The Twins pitching didn’t give themselves much of a chance against Cleveland. But they were largely out of options with Phil Hughes and Hector Santiago out injured, and arms were limited with having played 10 straight games. The hope was that somebody out of those four would emerge, but it didn’t happen.
Offense Suddenly Goes Quiet
It was less than a week ago that the Twins were in franchise record territory after collecting 28 hits in a 20-7 victory over the Mariners. Over the course of four days against the Indians, the Twins managed eight runs. There wasn’t a lack of chances, but the Twins couldn’t take advantage the few times they did have runners on base.
The baseball season is long, and there will be slumps for every time a hitter is on fire. What matters is coming through in clutch situations, driving in runs when runners are on base.

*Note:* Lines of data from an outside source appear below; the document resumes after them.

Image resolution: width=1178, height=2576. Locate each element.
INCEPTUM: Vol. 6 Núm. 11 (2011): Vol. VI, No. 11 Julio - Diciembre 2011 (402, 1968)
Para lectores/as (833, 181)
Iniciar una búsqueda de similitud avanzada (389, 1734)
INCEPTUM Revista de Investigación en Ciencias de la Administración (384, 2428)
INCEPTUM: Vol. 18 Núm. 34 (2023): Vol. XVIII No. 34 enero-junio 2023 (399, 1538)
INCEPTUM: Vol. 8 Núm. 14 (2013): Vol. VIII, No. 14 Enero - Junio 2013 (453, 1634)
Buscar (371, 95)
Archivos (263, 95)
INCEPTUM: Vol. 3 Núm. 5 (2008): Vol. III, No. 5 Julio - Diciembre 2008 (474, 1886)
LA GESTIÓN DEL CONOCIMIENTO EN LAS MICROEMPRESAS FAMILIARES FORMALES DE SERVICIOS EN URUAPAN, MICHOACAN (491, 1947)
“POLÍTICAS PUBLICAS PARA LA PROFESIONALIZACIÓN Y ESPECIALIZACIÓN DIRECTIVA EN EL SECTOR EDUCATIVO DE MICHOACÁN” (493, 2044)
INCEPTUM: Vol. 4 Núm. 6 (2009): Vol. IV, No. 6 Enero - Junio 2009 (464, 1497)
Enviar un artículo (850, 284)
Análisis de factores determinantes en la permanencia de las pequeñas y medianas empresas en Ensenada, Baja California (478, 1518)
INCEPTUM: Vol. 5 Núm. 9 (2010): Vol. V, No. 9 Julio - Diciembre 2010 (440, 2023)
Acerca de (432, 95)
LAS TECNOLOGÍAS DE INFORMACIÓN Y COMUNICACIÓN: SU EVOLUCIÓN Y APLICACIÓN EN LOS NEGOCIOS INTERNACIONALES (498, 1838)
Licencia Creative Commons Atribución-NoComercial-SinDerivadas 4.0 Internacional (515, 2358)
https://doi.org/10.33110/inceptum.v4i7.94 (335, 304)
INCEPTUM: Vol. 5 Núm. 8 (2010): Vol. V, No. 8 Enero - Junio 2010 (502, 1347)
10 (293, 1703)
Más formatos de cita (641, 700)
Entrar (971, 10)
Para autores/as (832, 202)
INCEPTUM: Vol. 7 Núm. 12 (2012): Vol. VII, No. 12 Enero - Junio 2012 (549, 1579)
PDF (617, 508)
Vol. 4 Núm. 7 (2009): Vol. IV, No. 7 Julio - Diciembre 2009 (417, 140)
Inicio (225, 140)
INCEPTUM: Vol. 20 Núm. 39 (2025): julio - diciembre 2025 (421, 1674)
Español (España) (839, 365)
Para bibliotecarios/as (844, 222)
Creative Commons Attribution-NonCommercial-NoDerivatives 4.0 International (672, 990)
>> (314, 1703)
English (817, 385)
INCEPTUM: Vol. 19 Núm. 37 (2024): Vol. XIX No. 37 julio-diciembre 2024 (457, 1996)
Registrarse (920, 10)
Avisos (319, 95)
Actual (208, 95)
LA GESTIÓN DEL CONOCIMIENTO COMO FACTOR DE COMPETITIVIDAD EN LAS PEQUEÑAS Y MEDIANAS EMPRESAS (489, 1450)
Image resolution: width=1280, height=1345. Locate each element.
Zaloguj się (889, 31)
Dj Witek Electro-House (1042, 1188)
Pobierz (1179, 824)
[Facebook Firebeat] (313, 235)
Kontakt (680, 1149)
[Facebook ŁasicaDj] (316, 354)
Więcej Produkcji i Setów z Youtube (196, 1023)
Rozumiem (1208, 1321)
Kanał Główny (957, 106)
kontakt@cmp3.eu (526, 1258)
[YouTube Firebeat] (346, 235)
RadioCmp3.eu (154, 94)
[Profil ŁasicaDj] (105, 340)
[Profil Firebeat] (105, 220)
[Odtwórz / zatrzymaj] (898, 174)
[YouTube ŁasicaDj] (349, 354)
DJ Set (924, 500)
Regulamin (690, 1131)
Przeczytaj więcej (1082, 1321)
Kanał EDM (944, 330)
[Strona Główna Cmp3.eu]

The tough thing with baseball is that when a hitter seems to be struggling, especially a Twins hitter, it seems to take forever to get out of the slump. Twins fans are tired of being patient after losing so much the past few years.
Twins Are 14-24 At Home
One of the most bizarre statistics of the year so far is that the Twins are in contention in the AL Central despite being largely out-played at home. They have 34 wins on the season, and just 14 at home. They’re 14-24 at Target Field, meaning they’re 20-9 on the road. That’s 11 games above .500 away from Minneapolis.
There are a lot of theories as to why, but it’s largely daily match-ups. The Twins have been facing lighter competition away from Target Field, and yeah, there might be some truth to that they’re pressing and trying to do too much in front of their own fans after so much frustration the last few seasons. But the ideal scenario is win as many home games as you can, and go close to .500 on the road. Win your division, and you’re getting a home playoff series.
Twins Making Several Small Mistakes
It’s the little mistakes in baseball that don’t get into a scorebook that can be the most infuriating. They can affect the outcome of a game, and indicate a lack of attention to detail. Eddie Rosario catches a fly ball and tries to throw out a tagging runner, or throws to the wrong base and allows other runners to advance. A pitcher not acknowledging a runner’s existence at second base, so they take third without a throw. Even hitters being behind in a count, knowing they’re going to see an off-speed pitch that’s either well of the plate or in the dirt, yet they swing anyway. The Twins have a knack for having bad at-bats in key situations, and it’s infuriating.
When you’re not playing well and you’re pressing, they tend to happen more frequently.
All this said, the Twins are still above .500 at 34-33. It’s the middle of June, and they’re contending for a playoff spot if not the division title. They could have the starting third baseman for the All-Star Game in Miguel Sano, and Ervin Santana should be a lock as a pitcher. So which way will this season go? Nobody knows, but it would be nice to have more faith in the starting rotation after Santana and Jose Berrios. It will be interesting for the Twins to see what they do before the trade deadline, mostly for the message ownership sends to the team compared to what moves are or aren’t made.